Bana göz ucuyla bakıp, bilemiyorum dedi, sen bu gün için böyle bir teklif henüz yapmadın ve yapacağında yok gözüküyor...
???
Ben gidiyorum...
Nasıl yaniiii? Kim leeeyn bu Fransız ve teklifi ne? Veeer telefonu...

Gülmemek için kendini zor tutarak bana telefonu uzattı; ben sesli olarak mesajı okumaya başladım:
Sevgililer gününe özel, soğanın kilosu şu, patatesin kilosu bu. 1 lt. Ayçiçek yağı şu kadar, omo bu kadar.

Puuuuuuuaaaaaaaaaaa :))))
Bu gerçek mi?
Yani sevgililer gününe özel büyük bir market tüm Türkiye'ye böyle mesajlar mı yolluyor...
Ulan sevgililer gününde soğanı kim napsıııııııın?
Kim ayçiçek yağının derdindedir ki?

Bir market olarak bu güne özel şarabı yap yarı fiyatına, banyo ürünlerini indir, küveti olan alsın banyo köpüğünü boca etsin küvete ve aşk yapsın, keyif yapsın...

Sevgililer gününde soğandı-omoydu nasıl bir fentezidir leeeyn bu !!!

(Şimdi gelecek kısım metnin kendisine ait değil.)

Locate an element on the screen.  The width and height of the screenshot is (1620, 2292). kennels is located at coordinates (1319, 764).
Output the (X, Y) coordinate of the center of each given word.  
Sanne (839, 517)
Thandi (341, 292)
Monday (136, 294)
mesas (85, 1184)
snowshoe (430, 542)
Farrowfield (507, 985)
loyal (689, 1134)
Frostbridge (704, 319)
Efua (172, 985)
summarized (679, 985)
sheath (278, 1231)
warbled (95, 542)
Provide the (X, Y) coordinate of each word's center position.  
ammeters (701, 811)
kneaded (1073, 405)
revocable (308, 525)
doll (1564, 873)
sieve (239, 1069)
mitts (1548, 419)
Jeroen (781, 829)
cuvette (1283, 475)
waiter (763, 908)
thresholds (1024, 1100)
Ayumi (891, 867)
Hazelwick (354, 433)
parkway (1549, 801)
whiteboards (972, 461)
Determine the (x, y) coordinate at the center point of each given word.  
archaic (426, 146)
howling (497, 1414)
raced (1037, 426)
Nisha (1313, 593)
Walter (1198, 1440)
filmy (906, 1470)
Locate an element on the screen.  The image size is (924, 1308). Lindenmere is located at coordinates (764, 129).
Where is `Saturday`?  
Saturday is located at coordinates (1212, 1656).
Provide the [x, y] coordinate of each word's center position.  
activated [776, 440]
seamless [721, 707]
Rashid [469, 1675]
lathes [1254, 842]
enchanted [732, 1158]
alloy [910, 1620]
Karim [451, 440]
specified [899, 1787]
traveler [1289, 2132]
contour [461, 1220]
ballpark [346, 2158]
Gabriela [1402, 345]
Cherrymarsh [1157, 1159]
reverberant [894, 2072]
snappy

Ayçiçek yağını gidip alıyosun...
Adamın üstüne güzelce boca ediyosun... Korkma etraf battı diye... Omo var... Şiiiş indirimli...
Yavaş yavaş adamı boca ettiğin yağla yoğuruyosun...
Baharat ete lezzet verir...
Kekik olmazsa olmazdır... Kekiği adamın boyutlarına göre bol miktarda koy... Azcık acı kırmızı biber, tane karabiber... hıım hııım...
Birazda baharatlarla yoğur adamı... Baharatlar adamın gözeneklerini açılıp, o güzelim indirimli aldığın yağı içine çekmeye başlayıncaaaa, git soğanları doğra... Ama büyük büyük... 4 parçaya ayır bırak... Bu ete böyle soğan yakışır...
Sonra, patatesleri ister halka halka ister iri küpler halinde doğra...
Önce adamı tencereye koy, ardından soğanları ve güzelce bi pembeleştir...
Pembeleşince patatesleri koy... Bi çevirimde patateslerle kavur...
Sonra evdeki mevcut havuçtu, domatisti, salçaydı koy...
Düdüklüde pişiriyosan adamı, etin üstünü azcık geçecek kadar su koy, normal tencereyse bolca koy eeee pişmesi daha uzun süreceğinden...
Ete pardon adama çatal girip, leziz bir şekilde et kemikten kopana kadar pişir... sonrasında boynuna peçete takıp afiyetle yiiii !!!

Ev mi battı, omo var... Başka bir marketin gönderdiği mesajda da cif vardı... üşenmeyip o markete de gidersen fayans temizleme derdin de kalmaz...

Ben başka türlü bi fentezi yazamadım walla...
Sevgiliniz veya kocanız sevgililer gününü kutlamadı mı? O zaman alın size intikam almak için fırsat ürünleri... Dırınııııııım !!!
Harika bravoooo...'da bu mesaj sevgilime geldi...Hıııım şu pişirme işlemini sevgilim, fentezi dünyası benim kadar geniş olsaydı bende uygulayabilirdi.... Tanrım ucuz yırtmışıııııııım !!!
:)))))))))))

Ulan her gün gönderdiğiniz indirim mesajlarının başına yalandan ehe eheee bu gün sevgililer günü, hem onu kutlayalım hemde yersen, sanki bu gün için indirmişiz gibi soğanımızı satalım mantığınızdan ötürü sizleri tebrik ediyoooor, daha egzotik fentezileeeer kurmamızı sağlayacak fikirler bekliyoruz seneye diyorum !

12 Şubat 2009 Perşembe

Gidene...

İnsan yaşlanınca bencilleşiyor...
Hakkı olmasada istiyor, bencil bir çocuk misali ilgi-alaka bekliyor...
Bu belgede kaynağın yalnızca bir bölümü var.